NOT: Ancak konferans yine de toplanmıştır. İstanbul konferansı hakkında ayrıntılı bilgi için bakınız: 93 Harbi
I. MEŞRUTİYET’İN ÖNEMİ
- Meşrutiyetin ilanı ile Osmanlı Devleti’nin yönetim şekli (rejimi) değişmiştir. Mutlak monarşiden meşruti monarşiye geçilmiştir.
- Tarihimizde ilk kez halk sınırlı da olsa Padişahın yanında yönetime katılmıştır.
- Sadrazam Mithat Paşa başkanlığındaki bir heyet tarafından tarihimizin ilk Anayasası olan KANUN-İ ESASİ hazırlanmıştır.
- Böylece tarihimizde ilk kez Anayasal düzene geçilmiştir. yani bundan sonra Padişah, devleti istediği gibi değil, Anayasanın kendisine çizdiği sınırlar içerisinde yönetecektir.
KANUN-İ ESASİ’YE GÖRE
Yasama gücünün kullanımı iki meclise verilmiştir.
- MECLİS-İ MEBUSAN: Üyeleri halk tarafından, 4 yıllığına seçilen mebuslardan (Milletvekili) oluşan meclistir.
- MECLİS-İ AYAN: Üyeleri, Padişah tarafından, ömür boyu seçilen Ayanlardan (Bürokrat) oluşan meclistir.
DİKKAT 1: Meclis-i Ayan’ın üyelerini 17-18. yüzyıl Osmanlı taşrasında türemiş yerel güçlerle karıştırmamak gerekir.
DİKKAT 2: Düşünülen sistem, İngiltere’deki yönetim gibidir. Orada da iki meclis vardır.
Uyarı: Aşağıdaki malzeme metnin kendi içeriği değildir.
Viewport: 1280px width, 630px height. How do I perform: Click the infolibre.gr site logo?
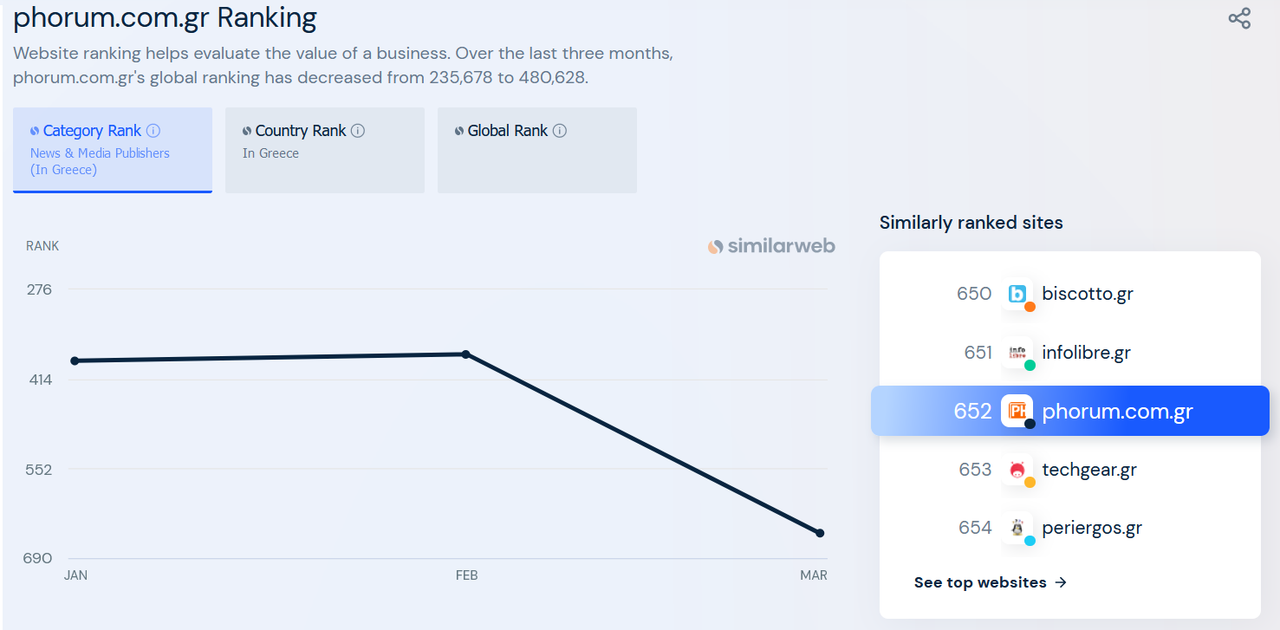(1017, 352)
Avam kamarası ve Lordlar kamarası
Diğer yandan, Kanun-i Esasi’ye göre Padişah, hala üstün olan taraftır. Şöyle ki;
- Padişahın, meclisi açma ve kapatma yetkisi vardır.
- Padişahın istediği kanunu Veto etme (reddetme) hakkı vardır.
- Padişahın istediği kişiyi sadece polis soruşturmasına dayanarak sürgün etme yetkisi vardır.
DİKKAT: Bu madde, Anayasal devlet yapısına aykırıdır.
- Hükümet yaptığı işlerden dolayı Meclise karşı değil, Padişah’a karşı sorumludur.
SONRA NE OLDU?
- Sultan II. Abdülhamit, Meşrutiyet idaresine inanmıyordu.
- Ayrıca Mebusan Meclisinde, azınlık milletvekillerinin birlikte hareket etmesi devlete zarar veriyordu.
- Yeni başlayan 93 Harbi (1877-1878) Osmanlı-Rus savaşı durumu daha da kritik hale getiriyordu.
- Sonuç olarak, bu savaşı bahane eden II. Abdülhamit, meclisi kapatarak, Anayasayı süresiz olarak askıya aldı. (13 Şubat 1878)
- Böylece, tarihimizin ilk Meşrutiyet denemesi yaklaşık bir buçuk yıl sonra sona erdi.